About this exercise: Line by line, repeat the material below without any deviation.
_ _ _
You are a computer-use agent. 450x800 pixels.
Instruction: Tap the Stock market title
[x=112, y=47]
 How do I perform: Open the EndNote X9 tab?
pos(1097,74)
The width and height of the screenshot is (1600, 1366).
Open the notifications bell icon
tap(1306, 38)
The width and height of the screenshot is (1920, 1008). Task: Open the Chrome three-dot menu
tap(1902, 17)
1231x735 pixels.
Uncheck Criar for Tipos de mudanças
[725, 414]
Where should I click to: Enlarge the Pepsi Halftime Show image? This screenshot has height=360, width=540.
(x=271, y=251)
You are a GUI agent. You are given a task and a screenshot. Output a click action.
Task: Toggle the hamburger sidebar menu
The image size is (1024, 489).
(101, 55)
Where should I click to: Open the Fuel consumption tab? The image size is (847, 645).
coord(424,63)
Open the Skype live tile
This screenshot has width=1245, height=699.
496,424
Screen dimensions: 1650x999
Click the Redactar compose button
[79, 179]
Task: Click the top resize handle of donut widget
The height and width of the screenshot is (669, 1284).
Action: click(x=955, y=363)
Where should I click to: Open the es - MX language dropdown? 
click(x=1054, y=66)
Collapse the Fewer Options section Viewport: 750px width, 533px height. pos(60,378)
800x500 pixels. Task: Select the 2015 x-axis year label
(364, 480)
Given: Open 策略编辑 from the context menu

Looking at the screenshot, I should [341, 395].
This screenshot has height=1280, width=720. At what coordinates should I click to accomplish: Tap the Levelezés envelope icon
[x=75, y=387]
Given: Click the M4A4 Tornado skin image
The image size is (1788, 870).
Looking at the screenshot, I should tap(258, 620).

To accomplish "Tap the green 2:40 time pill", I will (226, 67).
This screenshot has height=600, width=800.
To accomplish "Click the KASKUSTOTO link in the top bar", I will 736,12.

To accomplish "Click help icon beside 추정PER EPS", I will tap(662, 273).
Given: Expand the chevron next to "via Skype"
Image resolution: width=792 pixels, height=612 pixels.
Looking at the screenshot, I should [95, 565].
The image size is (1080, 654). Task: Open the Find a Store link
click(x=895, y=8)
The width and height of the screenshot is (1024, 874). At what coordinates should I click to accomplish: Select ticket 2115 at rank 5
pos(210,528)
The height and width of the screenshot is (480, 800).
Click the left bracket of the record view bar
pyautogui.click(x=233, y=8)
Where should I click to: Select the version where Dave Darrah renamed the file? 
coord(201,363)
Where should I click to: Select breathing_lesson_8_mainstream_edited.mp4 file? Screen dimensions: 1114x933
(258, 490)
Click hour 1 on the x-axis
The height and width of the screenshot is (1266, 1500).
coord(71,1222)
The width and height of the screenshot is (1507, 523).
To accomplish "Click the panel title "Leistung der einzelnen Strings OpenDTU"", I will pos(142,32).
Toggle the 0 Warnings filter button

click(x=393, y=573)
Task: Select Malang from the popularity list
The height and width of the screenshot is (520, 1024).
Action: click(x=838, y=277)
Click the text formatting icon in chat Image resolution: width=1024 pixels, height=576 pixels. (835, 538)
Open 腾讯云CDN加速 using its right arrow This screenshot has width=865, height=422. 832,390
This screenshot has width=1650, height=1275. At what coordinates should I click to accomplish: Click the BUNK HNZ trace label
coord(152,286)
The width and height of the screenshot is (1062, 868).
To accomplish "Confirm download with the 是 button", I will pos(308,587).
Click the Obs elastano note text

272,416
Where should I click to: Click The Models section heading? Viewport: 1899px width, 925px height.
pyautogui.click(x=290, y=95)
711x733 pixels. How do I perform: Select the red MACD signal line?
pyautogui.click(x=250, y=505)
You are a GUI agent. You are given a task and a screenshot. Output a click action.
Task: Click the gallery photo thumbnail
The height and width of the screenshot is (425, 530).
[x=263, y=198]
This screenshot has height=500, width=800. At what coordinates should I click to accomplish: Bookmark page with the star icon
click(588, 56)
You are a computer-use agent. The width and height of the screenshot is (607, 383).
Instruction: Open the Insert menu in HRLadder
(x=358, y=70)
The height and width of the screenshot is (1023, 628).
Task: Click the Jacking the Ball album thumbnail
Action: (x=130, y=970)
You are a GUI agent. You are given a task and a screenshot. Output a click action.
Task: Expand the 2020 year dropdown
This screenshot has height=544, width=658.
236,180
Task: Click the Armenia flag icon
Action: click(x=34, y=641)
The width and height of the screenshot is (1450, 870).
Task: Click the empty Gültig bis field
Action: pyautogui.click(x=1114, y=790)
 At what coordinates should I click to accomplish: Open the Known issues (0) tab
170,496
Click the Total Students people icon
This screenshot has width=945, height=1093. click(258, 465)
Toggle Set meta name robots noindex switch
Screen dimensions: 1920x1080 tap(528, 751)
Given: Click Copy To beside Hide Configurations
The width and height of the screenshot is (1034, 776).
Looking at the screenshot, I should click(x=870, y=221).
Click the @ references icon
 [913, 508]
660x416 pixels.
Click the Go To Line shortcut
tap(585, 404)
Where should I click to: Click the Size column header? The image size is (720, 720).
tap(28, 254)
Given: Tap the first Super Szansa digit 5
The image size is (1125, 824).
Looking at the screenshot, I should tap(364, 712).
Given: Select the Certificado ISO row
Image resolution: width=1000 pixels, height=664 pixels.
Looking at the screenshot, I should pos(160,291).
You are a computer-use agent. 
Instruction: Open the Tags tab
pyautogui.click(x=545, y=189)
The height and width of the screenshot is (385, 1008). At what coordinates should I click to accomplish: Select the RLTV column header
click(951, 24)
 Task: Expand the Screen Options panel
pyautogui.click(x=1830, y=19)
_ _ _
Reply to the exercise:
You are a computer-use agent. 450x800 pixels.
Instruction: Tap the Stock market title
[x=112, y=47]
 How do I perform: Open the EndNote X9 tab?
pos(1097,74)
The width and height of the screenshot is (1600, 1366).
Open the notifications bell icon
tap(1306, 38)
The width and height of the screenshot is (1920, 1008). Task: Open the Chrome three-dot menu
tap(1902, 17)
1231x735 pixels.
Uncheck Criar for Tipos de mudanças
[725, 414]
Where should I click to: Enlarge the Pepsi Halftime Show image? This screenshot has height=360, width=540.
(x=271, y=251)
You are a GUI agent. You are given a task and a screenshot. Output a click action.
Task: Toggle the hamburger sidebar menu
The image size is (1024, 489).
(101, 55)
Where should I click to: Open the Fuel consumption tab? The image size is (847, 645).
coord(424,63)
Open the Skype live tile
This screenshot has width=1245, height=699.
496,424
Screen dimensions: 1650x999
Click the Redactar compose button
[79, 179]
Task: Click the top resize handle of donut widget
The height and width of the screenshot is (669, 1284).
Action: click(x=955, y=363)
Where should I click to: Open the es - MX language dropdown? 
click(x=1054, y=66)
Collapse the Fewer Options section Viewport: 750px width, 533px height. pos(60,378)
800x500 pixels. Task: Select the 2015 x-axis year label
(364, 480)
Given: Open 策略编辑 from the context menu

Looking at the screenshot, I should [341, 395].
This screenshot has height=1280, width=720. At what coordinates should I click to accomplish: Tap the Levelezés envelope icon
[x=75, y=387]
Given: Click the M4A4 Tornado skin image
The image size is (1788, 870).
Looking at the screenshot, I should tap(258, 620).

To accomplish "Tap the green 2:40 time pill", I will (226, 67).
This screenshot has height=600, width=800.
To accomplish "Click the KASKUSTOTO link in the top bar", I will 736,12.

To accomplish "Click help icon beside 추정PER EPS", I will tap(662, 273).
Given: Expand the chevron next to "via Skype"
Image resolution: width=792 pixels, height=612 pixels.
Looking at the screenshot, I should [95, 565].
The image size is (1080, 654). Task: Open the Find a Store link
click(x=895, y=8)
The width and height of the screenshot is (1024, 874). At what coordinates should I click to accomplish: Select ticket 2115 at rank 5
pos(210,528)
The height and width of the screenshot is (480, 800).
Click the left bracket of the record view bar
pyautogui.click(x=233, y=8)
Where should I click to: Select the version where Dave Darrah renamed the file? 
coord(201,363)
Where should I click to: Select breathing_lesson_8_mainstream_edited.mp4 file? Screen dimensions: 1114x933
(258, 490)
Click hour 1 on the x-axis
The height and width of the screenshot is (1266, 1500).
coord(71,1222)
The width and height of the screenshot is (1507, 523).
To accomplish "Click the panel title "Leistung der einzelnen Strings OpenDTU"", I will pos(142,32).
Toggle the 0 Warnings filter button

click(x=393, y=573)
Task: Select Malang from the popularity list
The height and width of the screenshot is (520, 1024).
Action: click(x=838, y=277)
Click the text formatting icon in chat Image resolution: width=1024 pixels, height=576 pixels. (835, 538)
Open 腾讯云CDN加速 using its right arrow This screenshot has width=865, height=422. 832,390
This screenshot has width=1650, height=1275. At what coordinates should I click to accomplish: Click the BUNK HNZ trace label
coord(152,286)
The width and height of the screenshot is (1062, 868).
To accomplish "Confirm download with the 是 button", I will pos(308,587).
Click the Obs elastano note text

272,416
Where should I click to: Click The Models section heading? Viewport: 1899px width, 925px height.
pyautogui.click(x=290, y=95)
711x733 pixels. How do I perform: Select the red MACD signal line?
pyautogui.click(x=250, y=505)
You are a GUI agent. You are given a task and a screenshot. Output a click action.
Task: Click the gallery photo thumbnail
The height and width of the screenshot is (425, 530).
[x=263, y=198]
This screenshot has height=500, width=800. At what coordinates should I click to accomplish: Bookmark page with the star icon
click(588, 56)
You are a computer-use agent. The width and height of the screenshot is (607, 383).
Instruction: Open the Insert menu in HRLadder
(x=358, y=70)
The height and width of the screenshot is (1023, 628).
Task: Click the Jacking the Ball album thumbnail
Action: (x=130, y=970)
You are a GUI agent. You are given a task and a screenshot. Output a click action.
Task: Expand the 2020 year dropdown
This screenshot has height=544, width=658.
236,180
Task: Click the Armenia flag icon
Action: click(x=34, y=641)
The width and height of the screenshot is (1450, 870).
Task: Click the empty Gültig bis field
Action: pyautogui.click(x=1114, y=790)
 At what coordinates should I click to accomplish: Open the Known issues (0) tab
170,496
Click the Total Students people icon
This screenshot has width=945, height=1093. click(258, 465)
Toggle Set meta name robots noindex switch
Screen dimensions: 1920x1080 tap(528, 751)
Given: Click Copy To beside Hide Configurations
The width and height of the screenshot is (1034, 776).
Looking at the screenshot, I should click(x=870, y=221).
Click the @ references icon
 [913, 508]
660x416 pixels.
Click the Go To Line shortcut
tap(585, 404)
Where should I click to: Click the Size column header? The image size is (720, 720).
tap(28, 254)
Given: Tap the first Super Szansa digit 5
The image size is (1125, 824).
Looking at the screenshot, I should tap(364, 712).
Given: Select the Certificado ISO row
Image resolution: width=1000 pixels, height=664 pixels.
Looking at the screenshot, I should pos(160,291).
You are a computer-use agent. 
Instruction: Open the Tags tab
pyautogui.click(x=545, y=189)
The height and width of the screenshot is (385, 1008). At what coordinates should I click to accomplish: Select the RLTV column header
click(951, 24)
 Task: Expand the Screen Options panel
pyautogui.click(x=1830, y=19)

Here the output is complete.